Russian literary critic (1924–2026)

Zoya Borisovna Boguslavskaya (Зоя Борисовна Богуславская; 16 April 1924 – 14 May 2026) was a Soviet and Russian poet, novelist, essayist, playwright, critic and author.

==Life and career==
Boguslavskaya was born in Moscow on 16 April 1924, to Boris Lvovich Boguslavsky and Emma Iosifovna Boguslavskaya. She studied at the Moscow State Institute of Arts and Institute of History of Art.
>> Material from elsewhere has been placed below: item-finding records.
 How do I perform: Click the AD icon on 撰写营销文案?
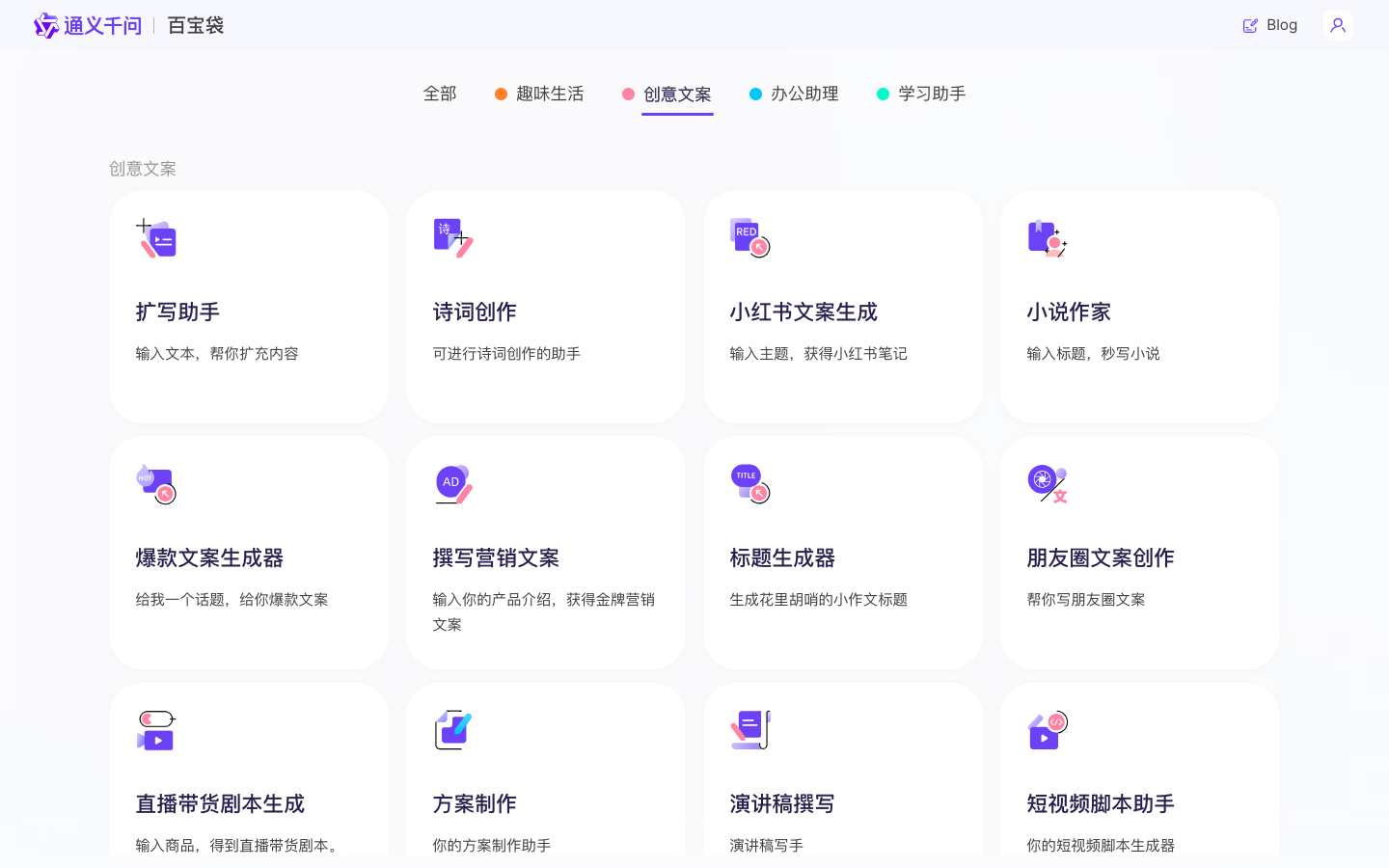449,481
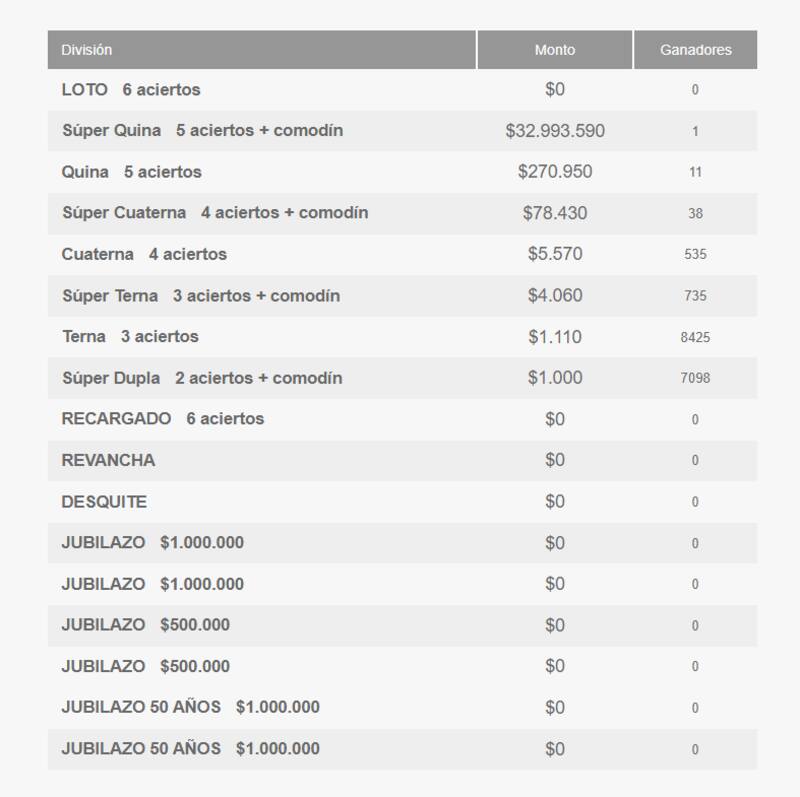Click the División column header
Viewport: 800px width, 797px height.
pyautogui.click(x=87, y=50)
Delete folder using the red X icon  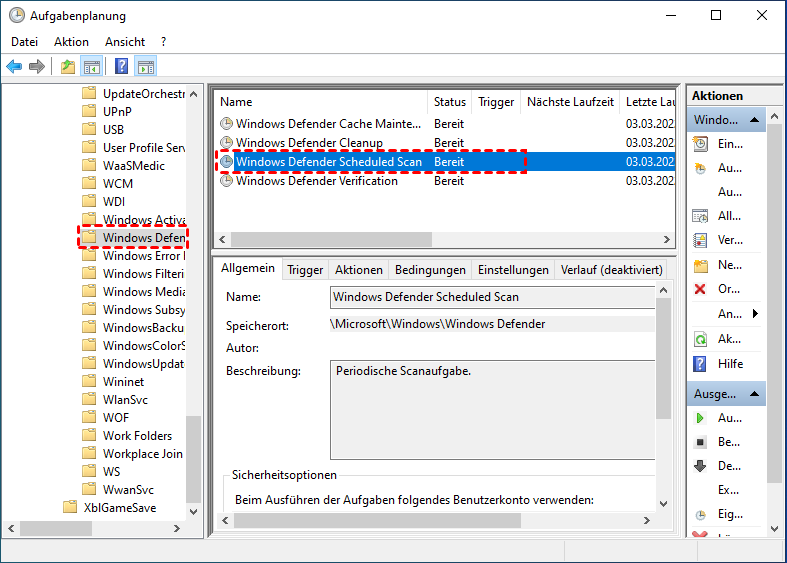[701, 289]
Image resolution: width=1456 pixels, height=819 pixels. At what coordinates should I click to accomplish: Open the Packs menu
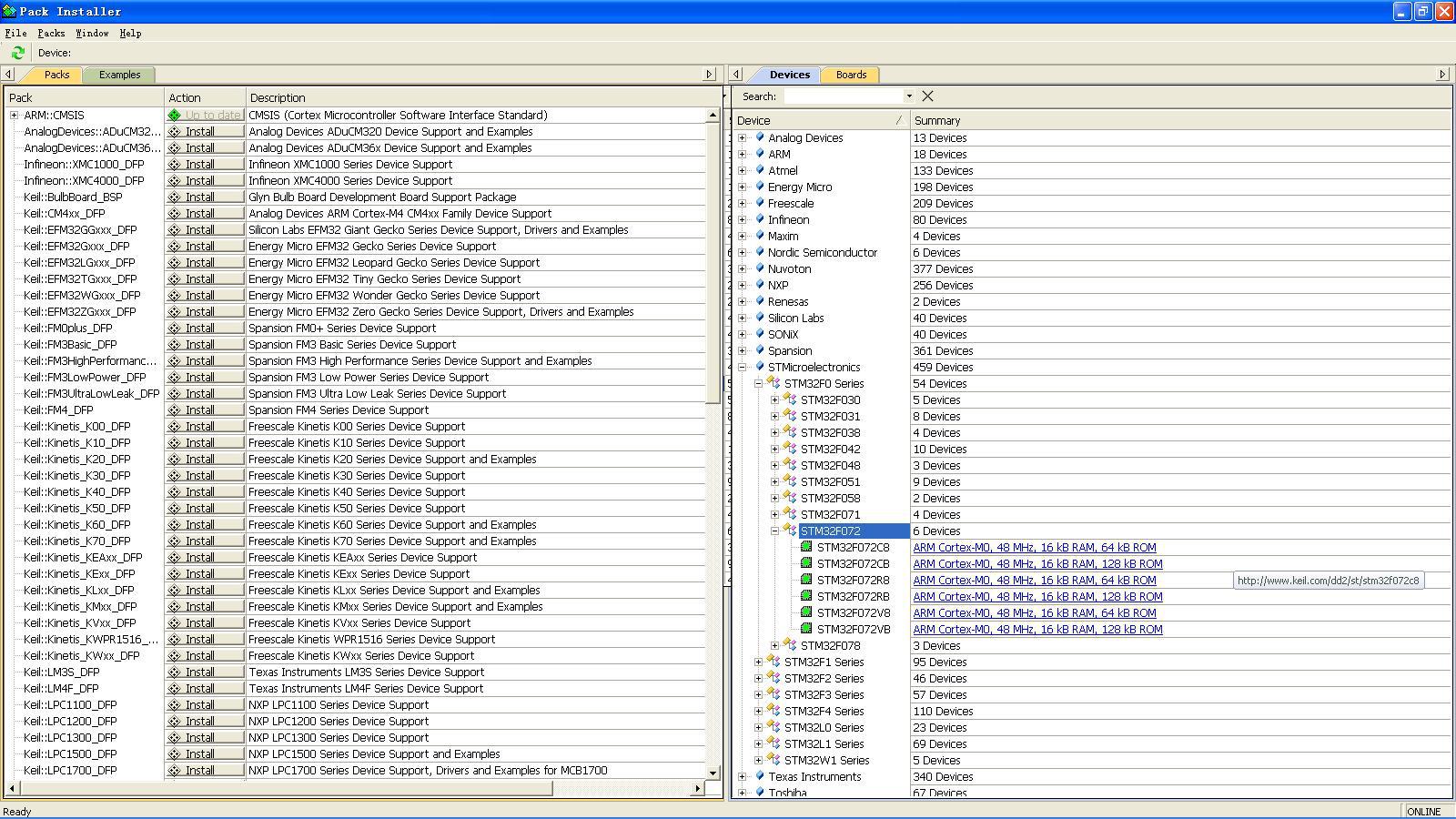click(x=51, y=33)
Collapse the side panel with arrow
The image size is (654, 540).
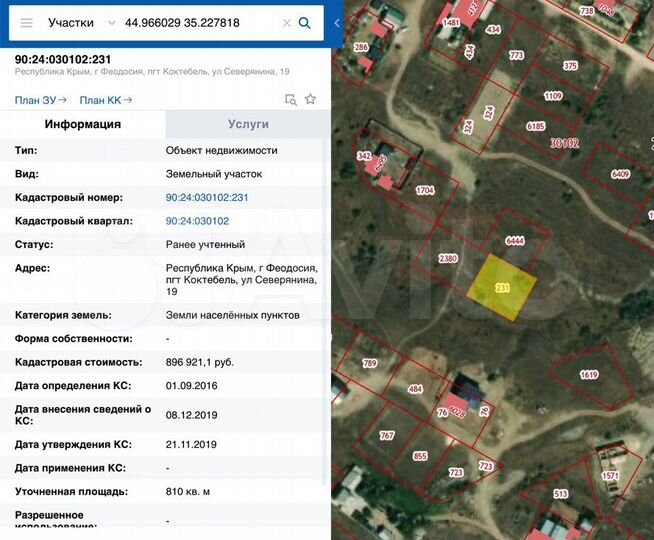[x=337, y=22]
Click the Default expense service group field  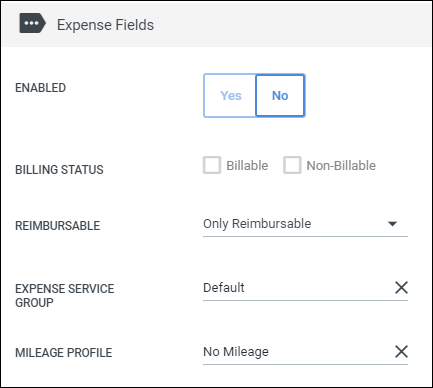click(298, 288)
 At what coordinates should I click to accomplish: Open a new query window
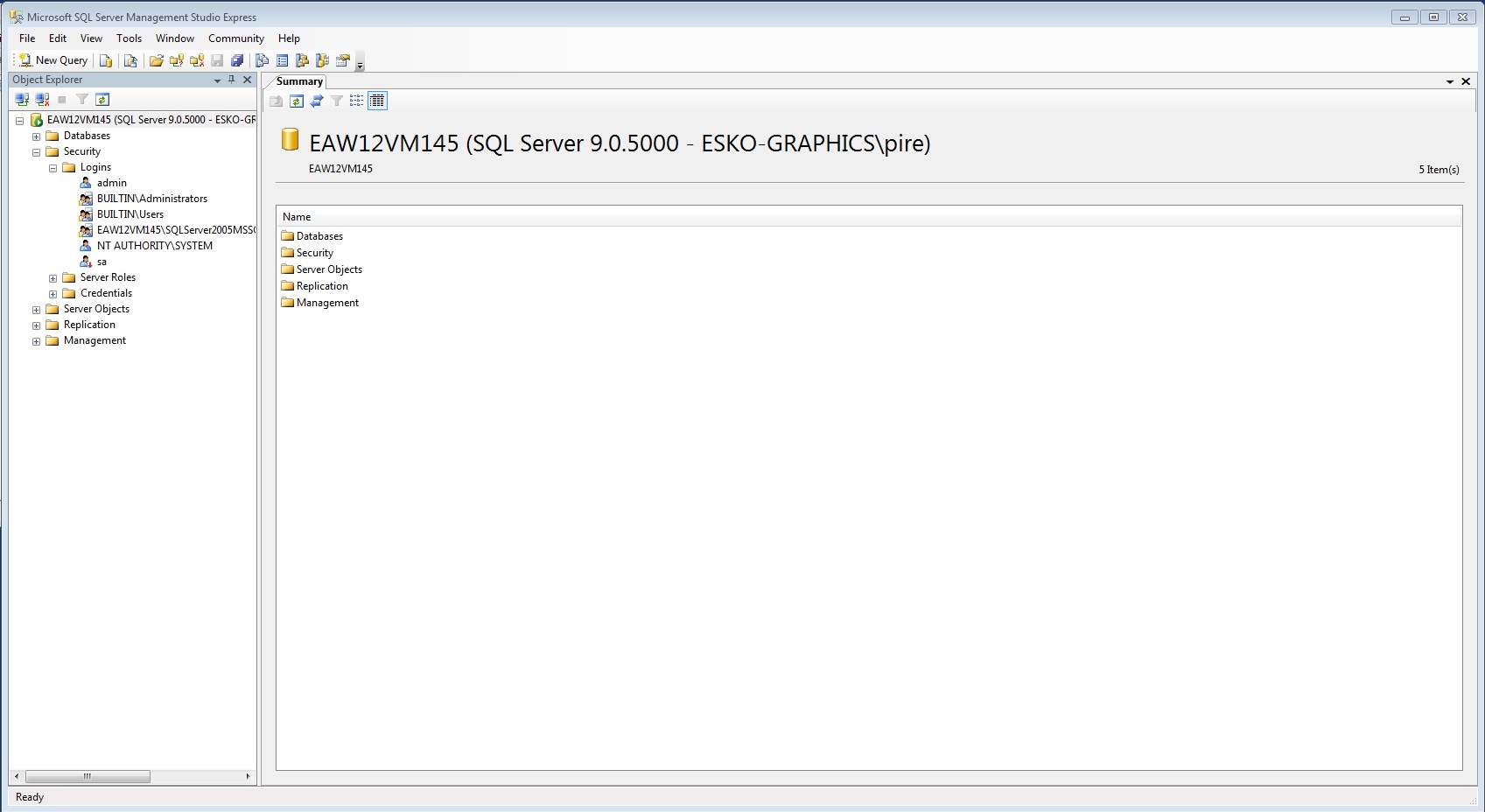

She had been affiliated with the Association of Women Writers of Russia, the Russian Writers' Union, the Internal Association of Women Writers in Paris, and the Russian Pen Centre.

She married poet Andrei Voznesensky in 1964. Boguslavskaya died on 14 May 2026, at the age of 102.

==Awards==
- Russian Individual Triumph and Foundation Prize
- Order “For Merit in Culture and Art” (April 11, 2024) — for a major contribution to the development of national culture and art and many years of fruitful work.
- Honored Worker of Culture of the Russian Federation (April 16, 2019) — “for a major contribution to the development of national culture and art and many years of fruitful work.”
- Honorary Member of the Russian Academy of Arts (2019).
- Big Book Prize in the Non-Fiction category for the book A Negligent Life (2025).